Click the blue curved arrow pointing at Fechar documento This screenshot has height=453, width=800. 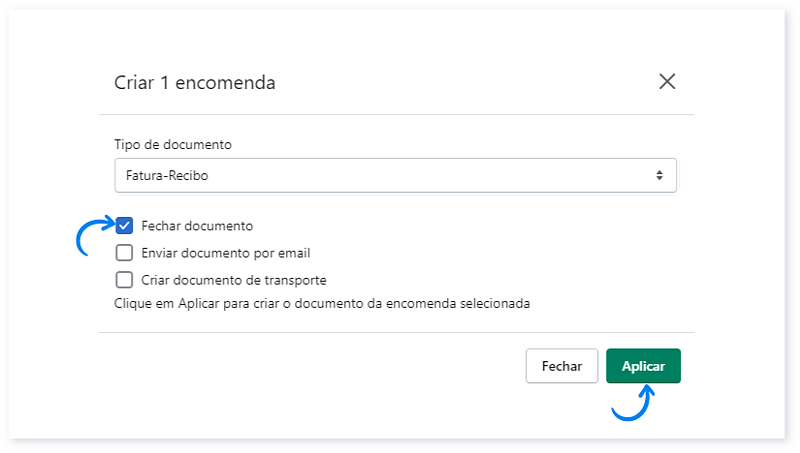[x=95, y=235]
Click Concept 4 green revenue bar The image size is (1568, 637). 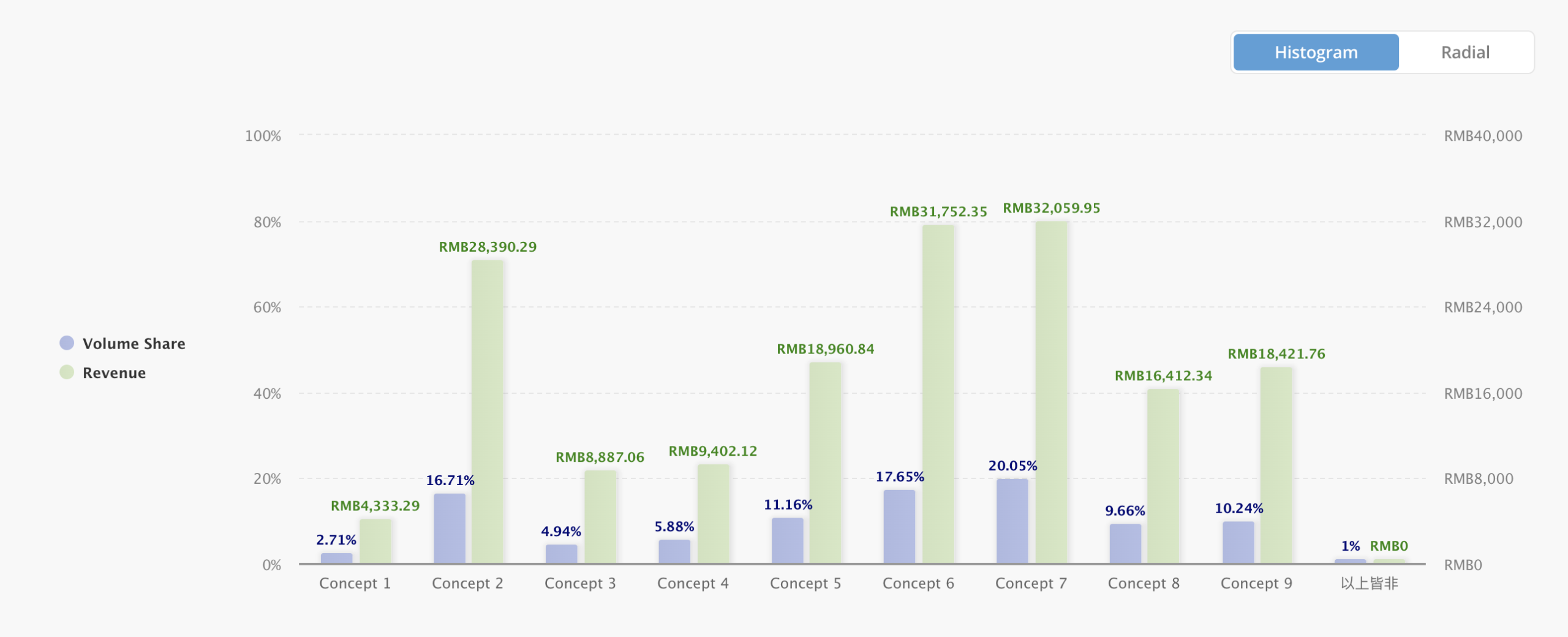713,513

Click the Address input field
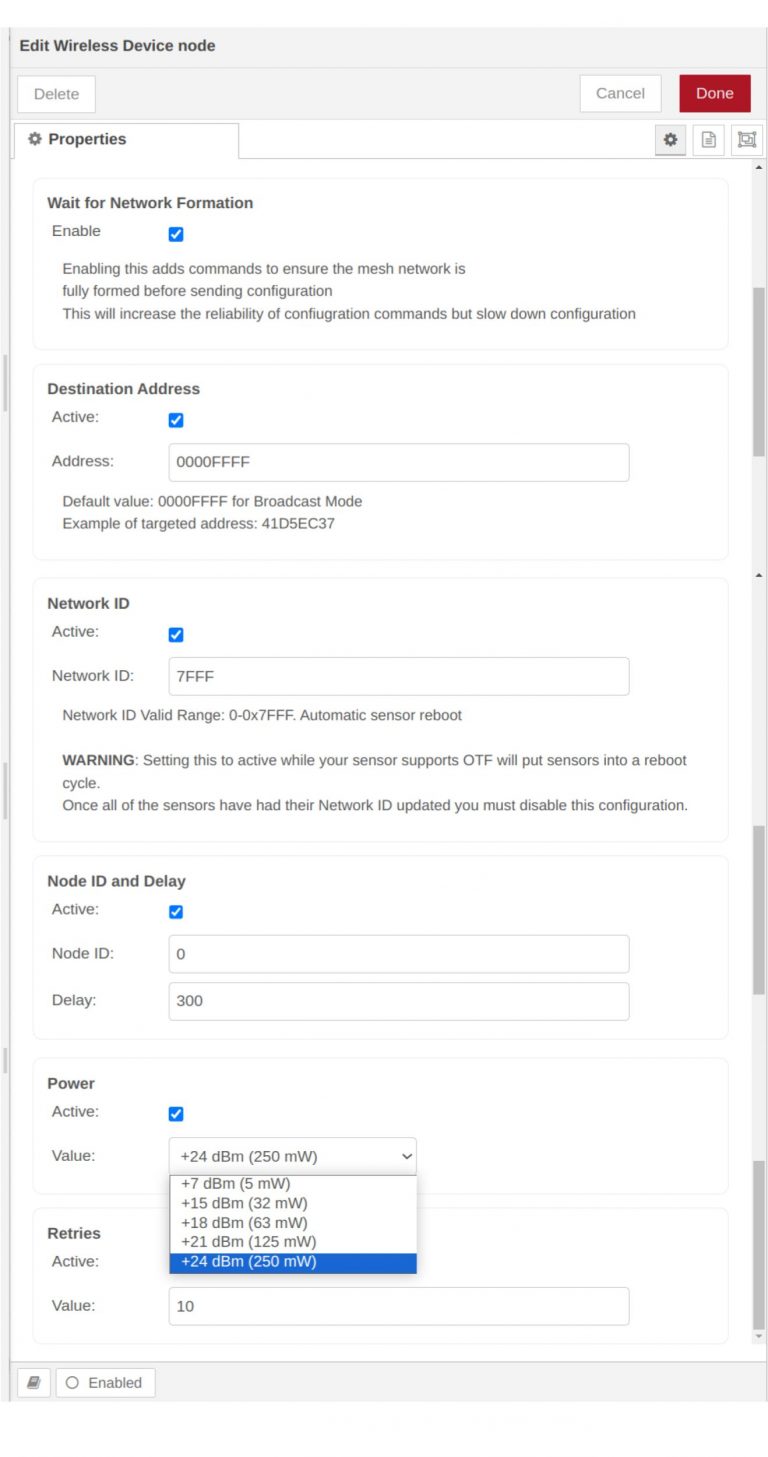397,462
_____
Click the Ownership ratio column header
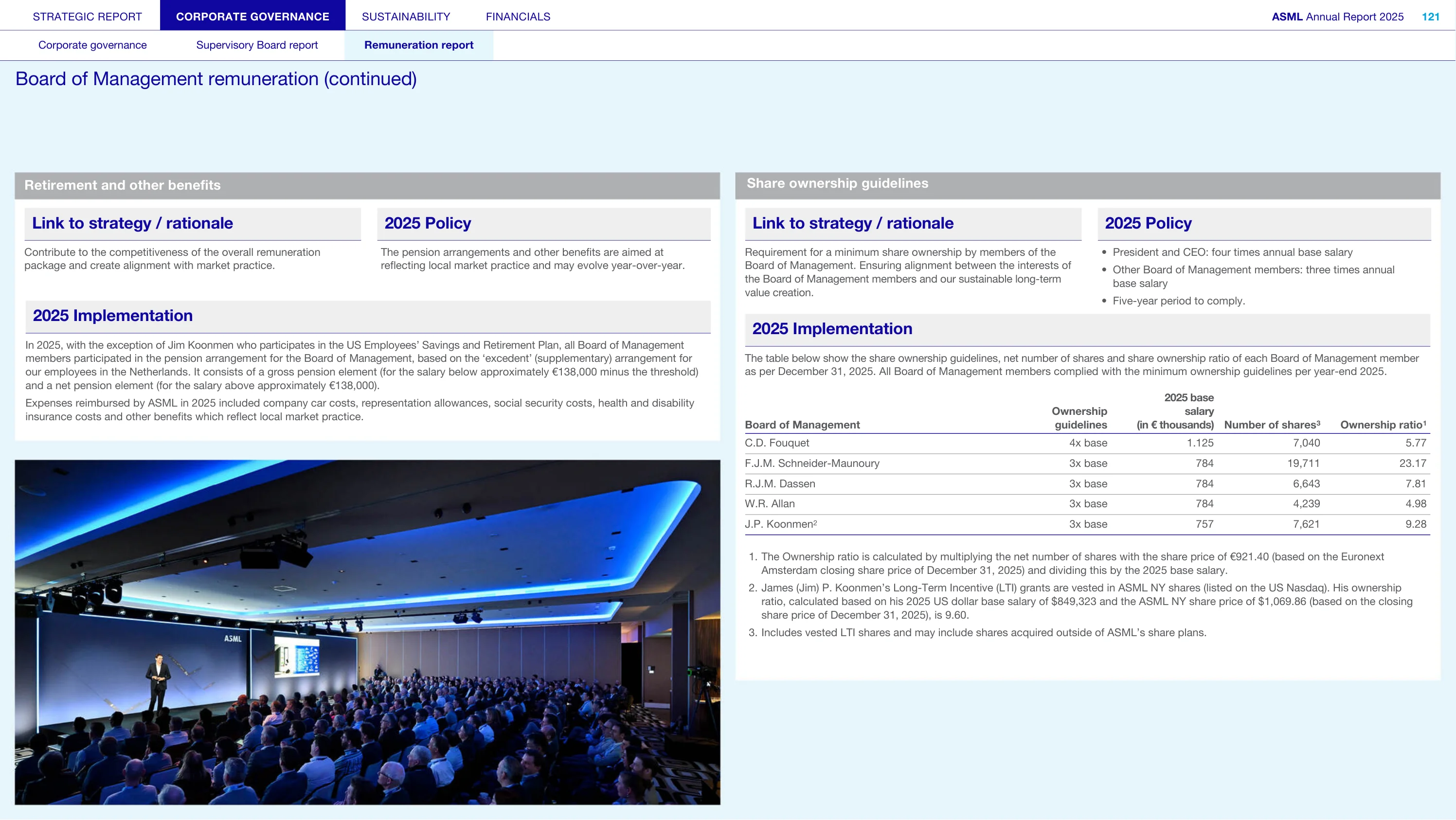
_____
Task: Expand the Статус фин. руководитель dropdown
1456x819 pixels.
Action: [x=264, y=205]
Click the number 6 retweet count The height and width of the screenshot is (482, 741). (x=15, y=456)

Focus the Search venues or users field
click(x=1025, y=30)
_____
GIVEN REQUEST | Pick out every line of the entries above that contains the word "field" and copy each of those lines.

RESPONSE |
Click the Address input field
Focus the Search venues or users field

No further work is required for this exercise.